Timmy elsewhere

Trying something out on Seeking Alpha.

What happens to News Corp if the US decides to investigate the bribery of cops?

8 thoughts on “Timmy elsewhere”

  1. …largely manufactured concerns about media monopoly; the real reason is that those complaining would prefer that someone with Murdoch’s political views not have such control…

    Erm, how’s the weather there on Mars, Tim?

    Down here on Earth, the real reason that almost everyone – right and left – is dismayed, is the prospect of another swelling in the power-base of an organisation with a record of such outrageously unethical behaviour.

  2. Larry said: “the prospect of another swelling in the power-base of an organisation with a record of such outrageously unethical behaviour.”

    Do you mean the State or the BBC …?

  3. As Dave Osler noted elsewhere: “If there is a qualitative difference between having a dominant interest in BSkyB and outright ownership of the satellite broadcaster, it pretty much escapes me.”

    Link: http://www.davidosler.com/2011/07/bskyb-deal-the-class-politics-of-media-ownership/

    (News Corp has less than 50.1% share of BSkyB, but it owns enough to get the job done.)

    A question for the accountants and corporate report readers: Does News Corp report brand value as an asset? If it does, then it has written off a lot of money. Even if it doesn’t, it has created a new branding problem when it tries to go seven days per week with The Sun; there would have been a lot of NotW readers who do not consider themselves to be Sun readers; that conversion process has become a lot harder.

    There is a further question to which real answers are unavailable: Did NotW make money or was it a loss leader/vanity publication?

  4. Worstofall:

    “ownership of UK newspaper or TV licenses.”

    Shouldn’t that be “licences”? After all you are talking about the UK here.

  5. I’m not sure the US will be too intersted in investigating this, sounds to me like somebody just gobbing off.

    But I remember the howls about Murdoch buying the Wall Street Journal and how it would cease to be X and become Y, etc. etc. Now I don’t know what it was like before, and I don’t know what it is like now to be honest, but I do know that it was the only paper to cover the Macondo well blowout with any kind of accuracy. Even blokes in the industry were impressed with their articles. I’ve yet to see a news article from the BBC that I would call impressive.

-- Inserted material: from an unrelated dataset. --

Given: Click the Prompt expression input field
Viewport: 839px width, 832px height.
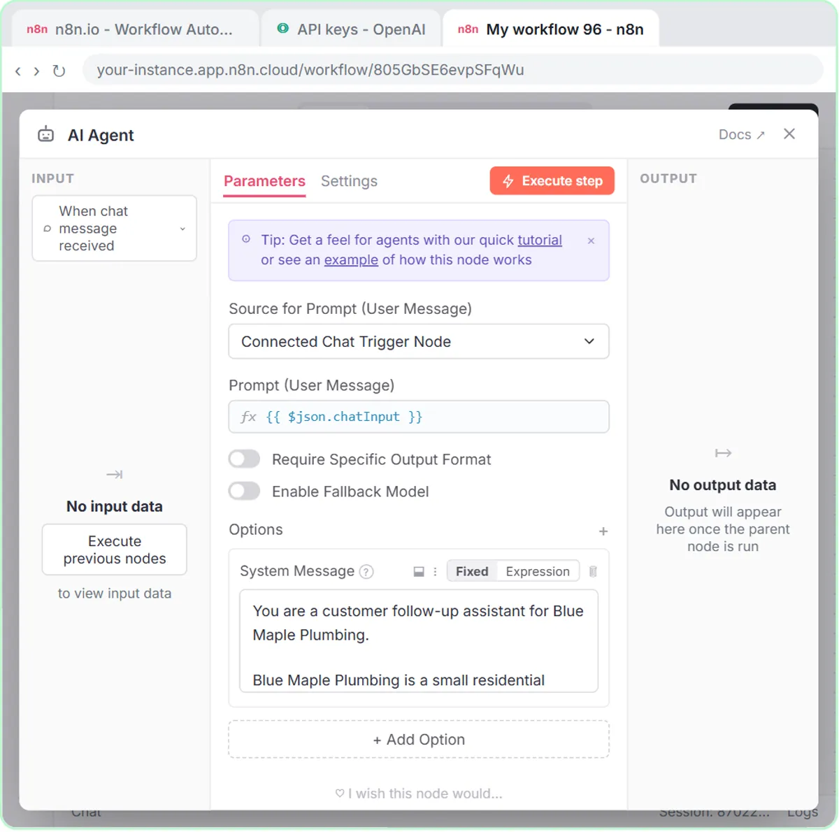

  6. It’s getting surreal. This evening the Beeb put forward Keith Vaz M.P. to pose as a pillar of moral rectitude. Earlier we were invited to feel sorry for that moral giant Gordon Brown, erstwhile employer of Damian McBride.

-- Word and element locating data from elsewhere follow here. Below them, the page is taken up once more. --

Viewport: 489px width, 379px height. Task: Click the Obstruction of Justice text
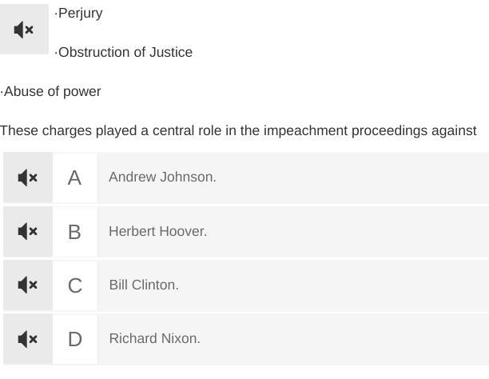pos(125,52)
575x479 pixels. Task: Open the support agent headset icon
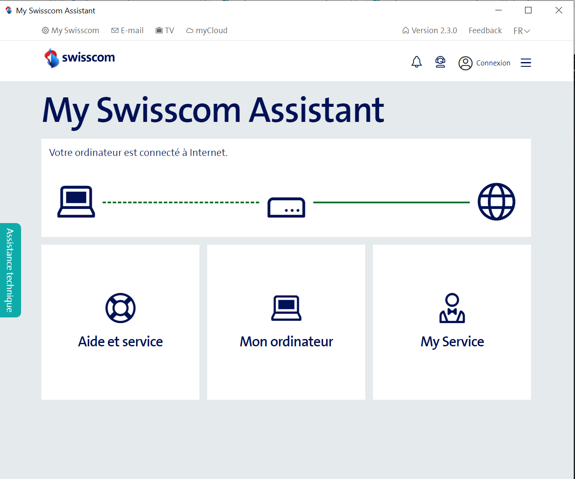click(x=440, y=62)
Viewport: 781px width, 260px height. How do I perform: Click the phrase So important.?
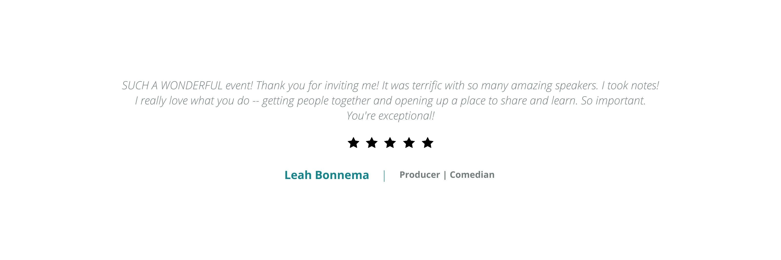[x=613, y=101]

  7. Does News Corp report brand value as an asset?

    No. In general, companies don’t report brand value as an asset. The exception is when they make an acquisition at a price significantly above the acquired company’s book value, at which point you need to the difference as “goodwill” to make the books balance. Otherwise, they don’t, because brand value is utterly nebulous and accountants don’t like utterly nebulous concepts unless they’re completely unavoidable.

    NOTW definitely made money before the scandal. All pre-last-week accounts of News International’s performance say that the NOTW and Sun subsidise the Times and ST’s losses.

    Tim N: yes, the WSJ historically had a reputation for being one of the best newspapers at reporting (a batshit opinion section, but also very good at keeping news and comment separate), so its strong coverage of Macondo doesn’t surprise me. When I’ve dealt with them as a source, they’ve been the most probing and difficult (in a good way) interviewer I’ve ever had to deal with – this was pre-Murdoch. You wouldn’t expect them to fall into the gutter overnight – the concern is that this culture will gradually be eroded (see: the Telegraph, which has gone from a British WSJ equivalent to the Daily Mail with bigger pages).

  8. You wouldn’t expect them to fall into the gutter overnight – the concern is that this culture will gradually be eroded (see: the Telegraph, which has gone from a British WSJ equivalent to the Daily Mail with bigger pages).

    Yes, but to be fair, The Telegraph isn’t in Murdoch’s stable. The Times has managed to keep it’s integrity probably better than the rest.